Directions for this task
The result should hold only the lines from the one with "Task: Select the Collage tool in Toolbox" through the final line of the data below, transcribed exactly, pictures left out.

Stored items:

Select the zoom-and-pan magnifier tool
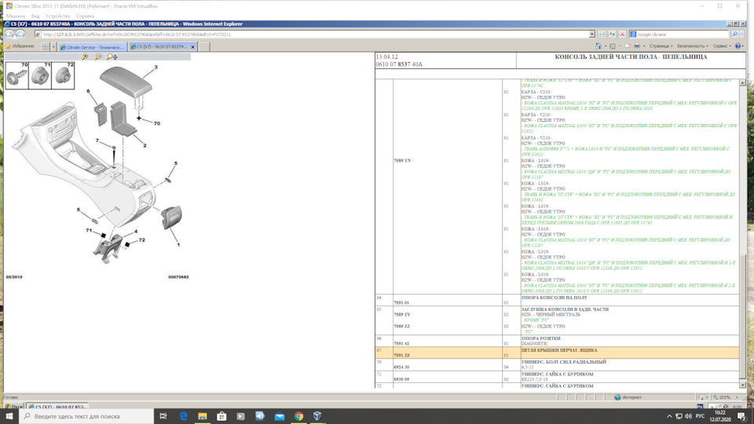Screen dimensions: 754x424 pyautogui.click(x=112, y=57)
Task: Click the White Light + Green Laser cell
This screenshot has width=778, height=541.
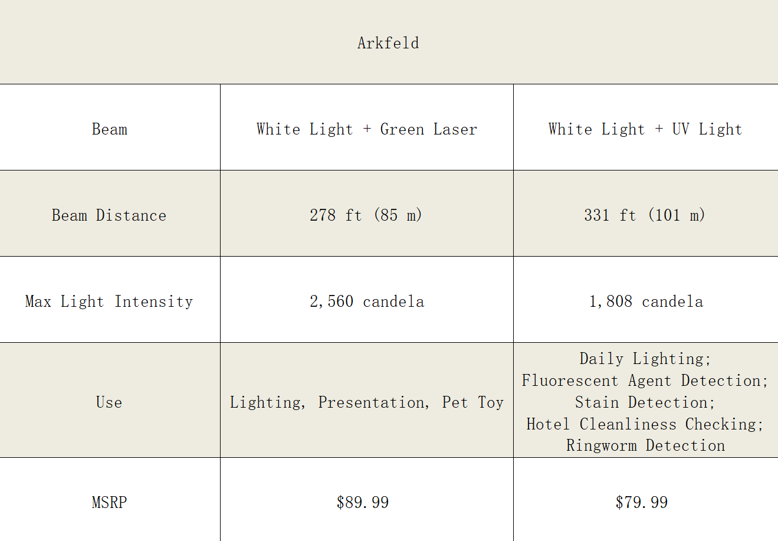Action: pos(367,129)
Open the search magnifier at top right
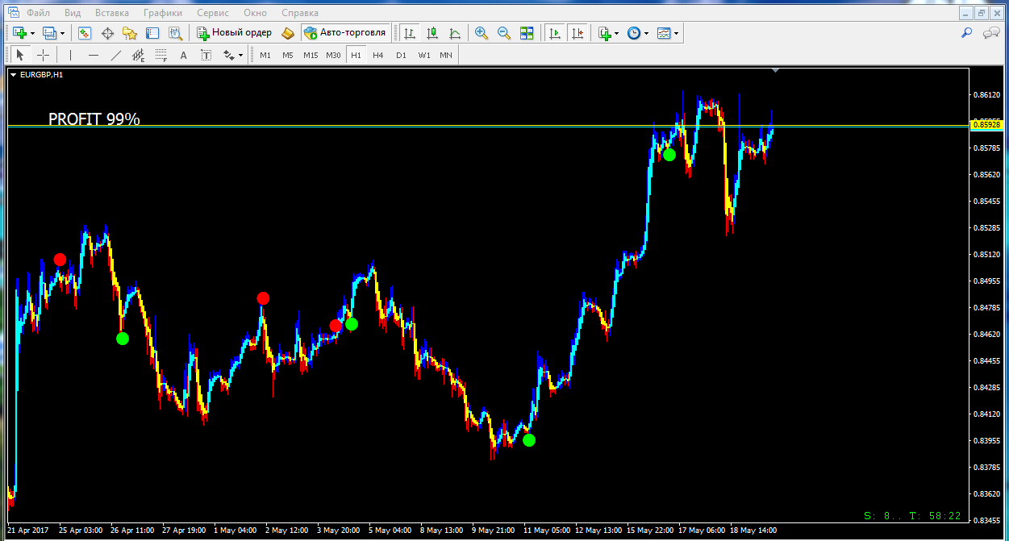This screenshot has height=541, width=1009. 966,33
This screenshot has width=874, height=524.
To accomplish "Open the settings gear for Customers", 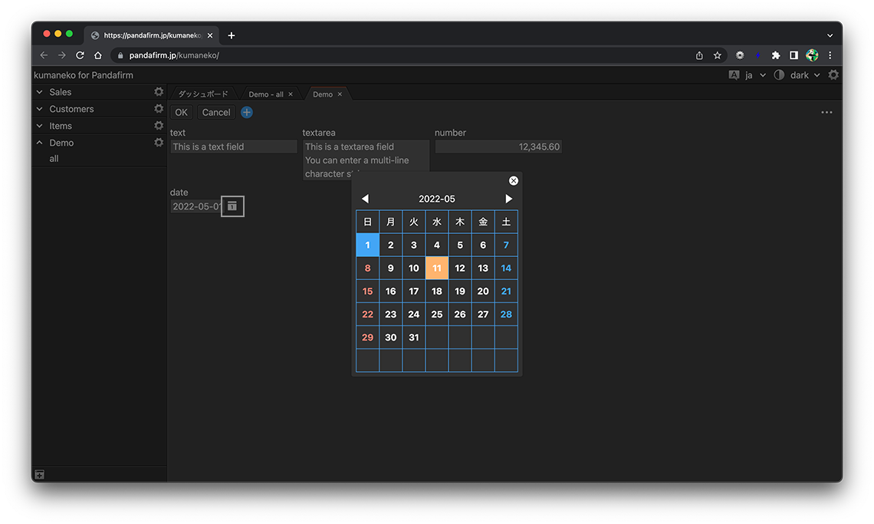I will pos(159,109).
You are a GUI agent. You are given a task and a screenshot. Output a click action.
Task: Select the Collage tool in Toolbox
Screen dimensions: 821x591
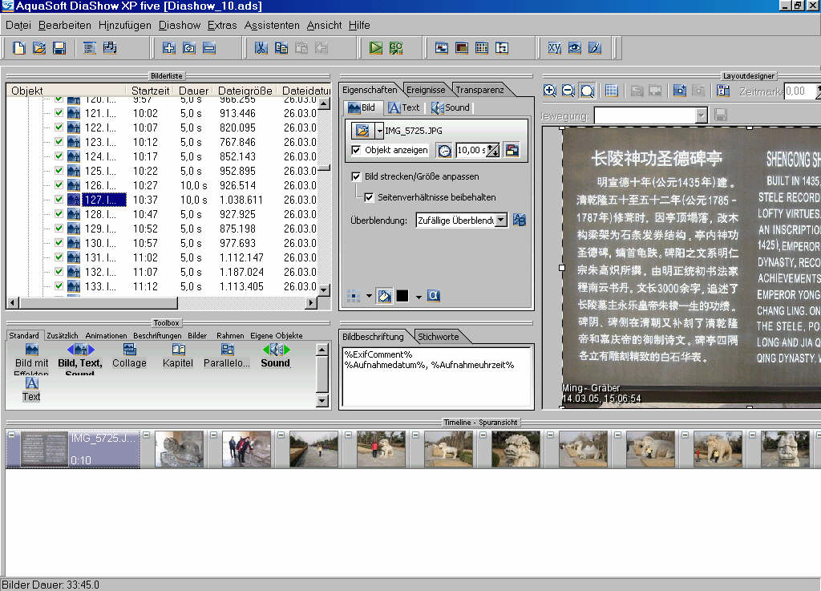coord(129,355)
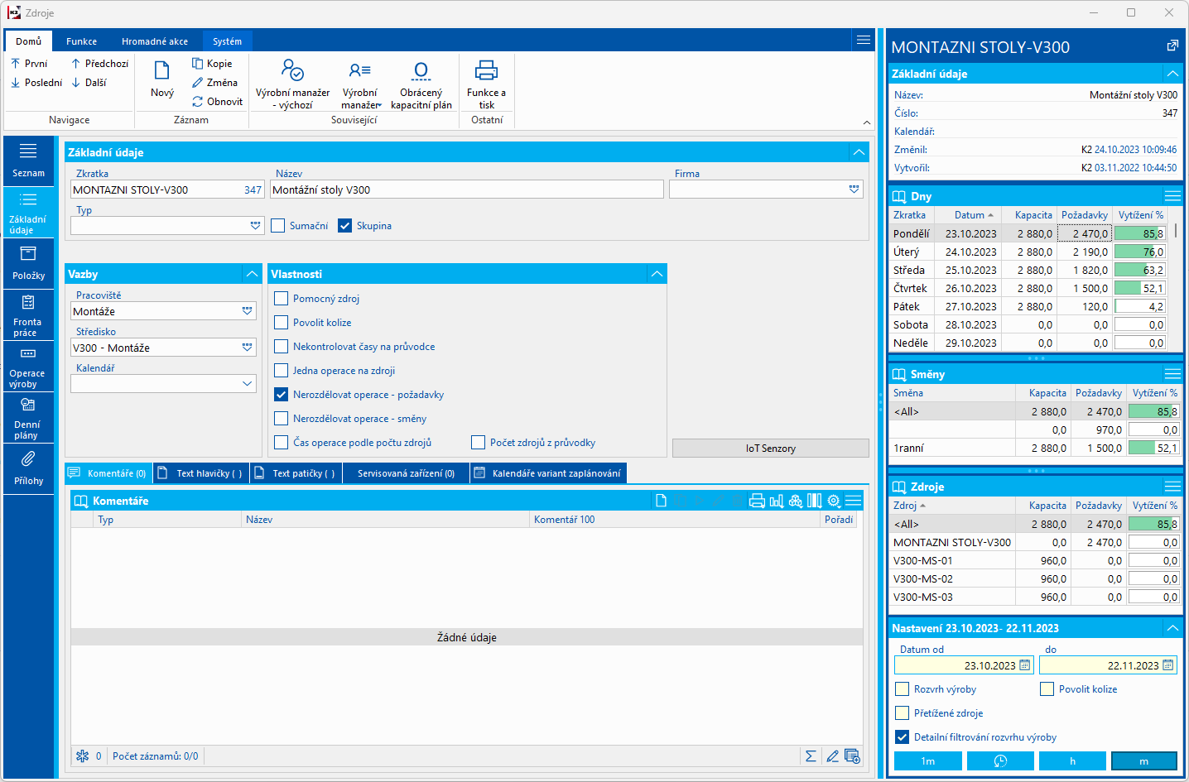Open Obrácený kapacitní plán
1189x782 pixels.
coord(421,84)
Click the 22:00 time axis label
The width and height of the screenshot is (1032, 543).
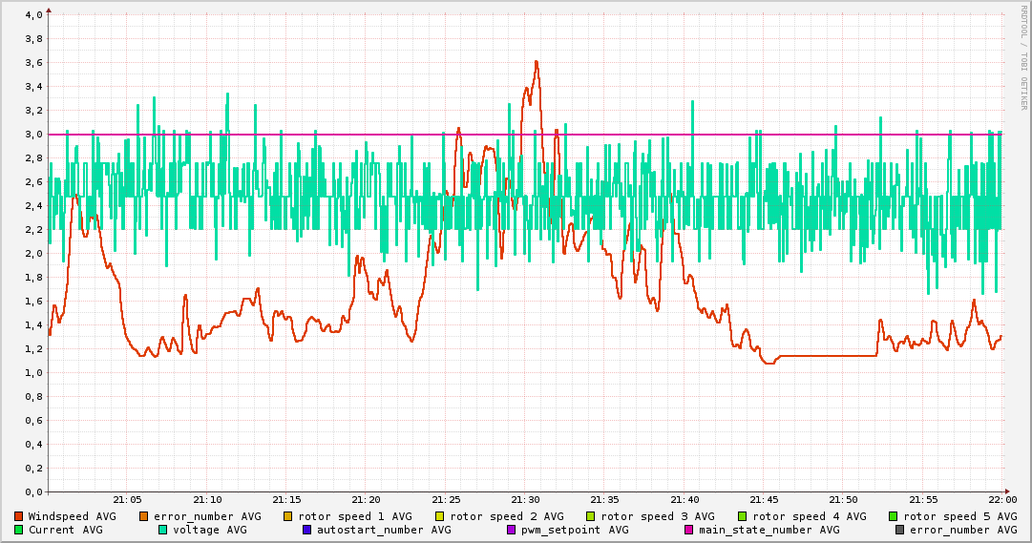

Task response
Task: Select the Collage tool in Toolbox
Screen dimensions: 821x591
coord(129,355)
Open Obrácený kapacitní plán
1189x782 pixels.
coord(421,84)
Click the 22:00 time axis label
The width and height of the screenshot is (1032, 543).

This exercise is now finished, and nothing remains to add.